[Screenshot grounding data]
************
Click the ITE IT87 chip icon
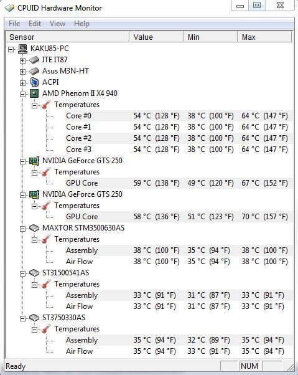pos(34,60)
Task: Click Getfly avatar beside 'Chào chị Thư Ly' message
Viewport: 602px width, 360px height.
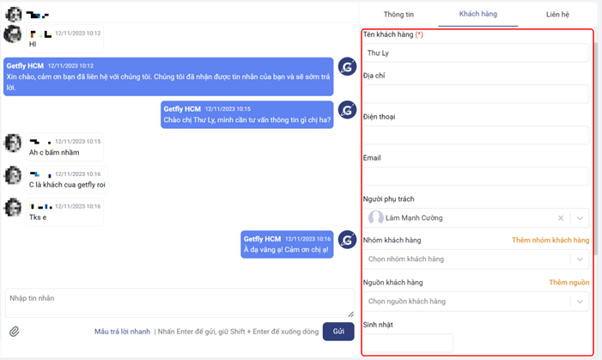Action: coord(347,110)
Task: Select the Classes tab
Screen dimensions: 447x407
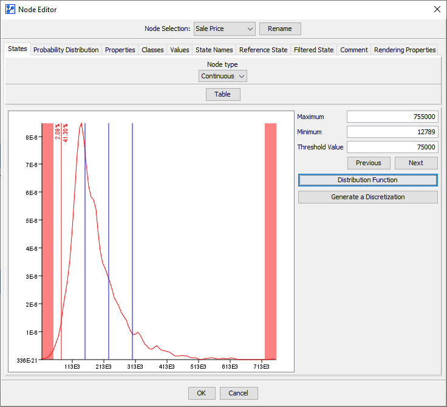Action: pos(152,50)
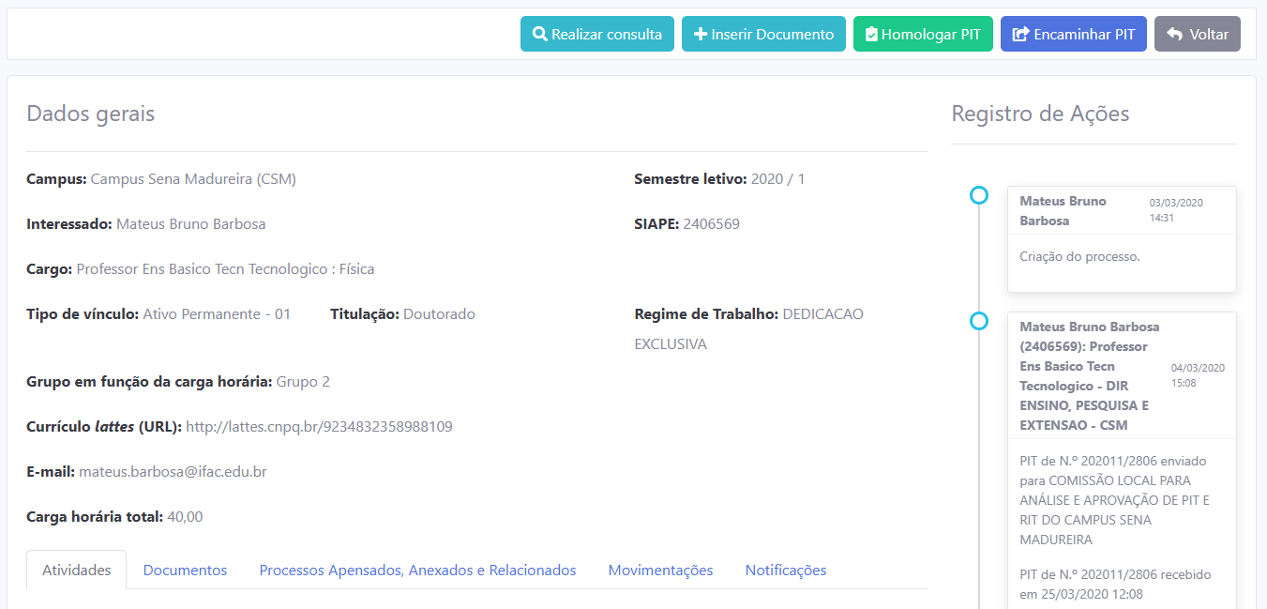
************
■ **Exercise brief**:
Repeat each record as given. No picture belongs in the copy.

■ **Worked solution**:
Click the ITE IT87 chip icon
pos(34,60)
Task: Click Getfly avatar beside 'Chào chị Thư Ly' message
Viewport: 602px width, 360px height.
Action: coord(347,110)
Task: Select the Classes tab
Screen dimensions: 447x407
Action: pos(152,50)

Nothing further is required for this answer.